Comentário ao Evangelho do dia (Lucas 10,21-24) feito por
Cardeal John Henry Newman (1801-1890), presbítero, fundador de comunidade religiosa, teólogo
"Esperando por Cristo", Sermões Pregados em Várias Ocasiões, nº 3
"Felizes os olhos que vêem o que vós vedes"
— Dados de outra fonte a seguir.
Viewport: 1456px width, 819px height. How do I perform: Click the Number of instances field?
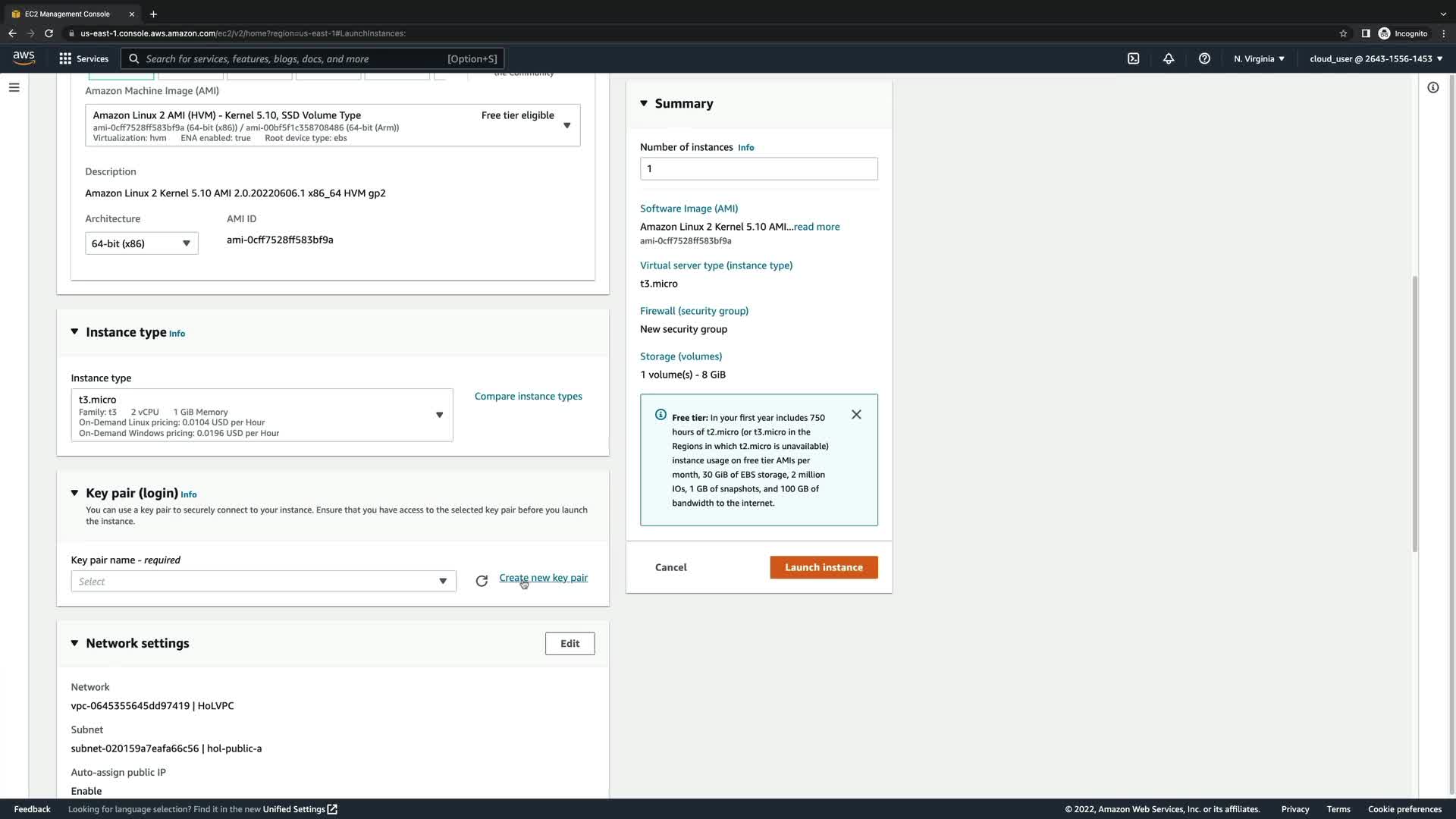(758, 168)
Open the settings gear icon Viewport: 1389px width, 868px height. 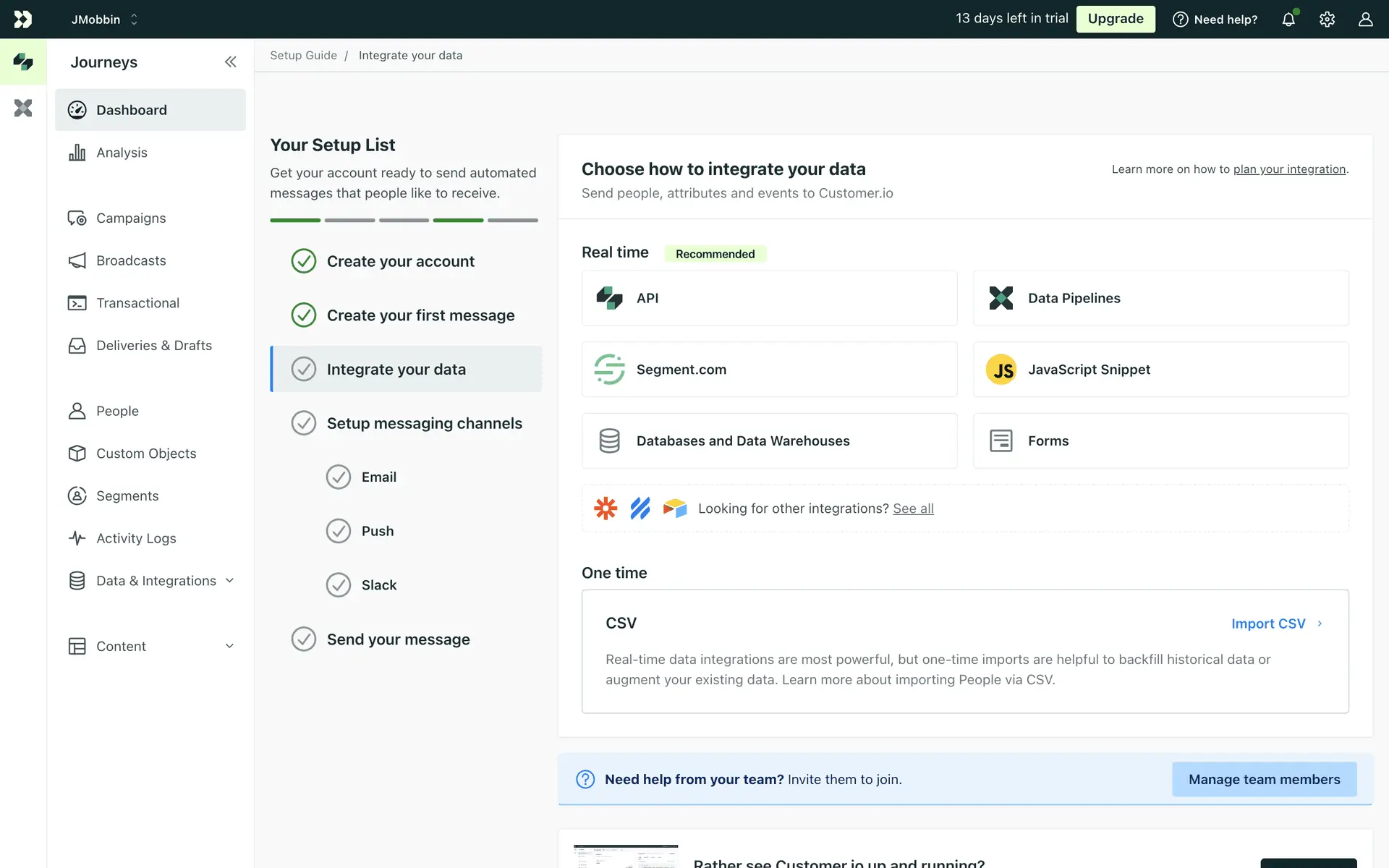1327,20
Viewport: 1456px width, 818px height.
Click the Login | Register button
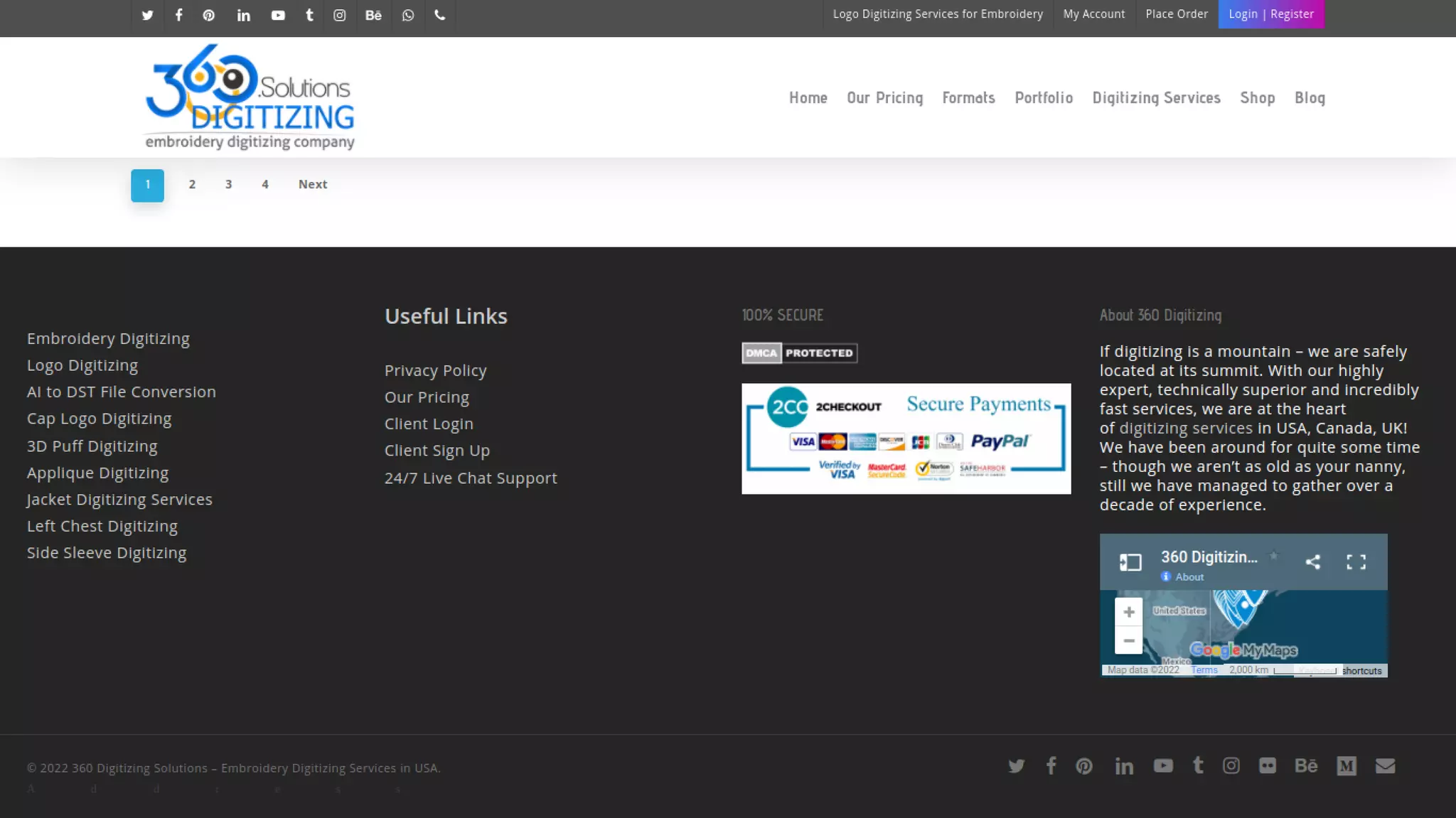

Durante séculos, antes que Jesus tivesse vindo à terra, todos os profetas, um após outro, estiveram no seu posto, no alto da torre; todos o esperavam e perscrutavam a sua vinda através da obscuridade da noite. Vigiavam sem cessar para surpreender o primeiro brilho da aurora...: "Deus, a ti, meu Deus, eu busco desde a aurora. A minha alma tem sede de ti, como terra árida, esgotada, sem água" (Sl 62,2)... "Ah! se tu rasgasses os céus e descesses! As montanhas fundiriam na tua presença, como se o fogo as atingisse... Desde as origens do mundo que os olhos nada puderam ver, meu Deus, das maravilhas que preparaste para aqueles que, esperando, estiveram unidos a ti" (Is 64,1; 1Co 2,9).
Contudo, se alguma vez houve homens que tiveram o direito de se apegarem a este mundo e dele não se desinteressarem, foram os servos de Deus; a terra tinha-lhes sido prometida como herança e, de acordo com as próprias promessas do Altíssimo, ela devia ser a sua recompensa. Mas a nossa verdadeira recompensa diz respeito ao mundo que há-de vir... E também eles, esses grandes servos de Deus, ultrapassaram o dom terrestre de Deus, apesar do seu valor, para se apegarem a promessas mais belas ainda; em nome desse esperança, sacrificaram aquilo cuja posse já detinham. Não se contentaram como nada menos do que a plenitude do seu Criador; procuraram ver o rosto do seu Libertador. E, se fosse preciso que, para isso, a terra se quebrasse, os céus se rasgassem, os elementos do mundo fundissem para que, enfim, ele aparecesse, então, mais vale que tudo se desfaça, antes que continuar a viver sem ele! Tal era a intensidade do desejo dos adoradores de Deus em Israel, que esperavam aquele que havia de vir... A sua perseverança prova que havia alguma coisa a esperar.
Também os apóstolos, depois de o seu Mestre ter vindo e regressado aos Céus, não ficaram atrás dos profetas na acuidade da sua percepção nem no ardor das suas aspirações. O milagre da espera na perseverança continuou.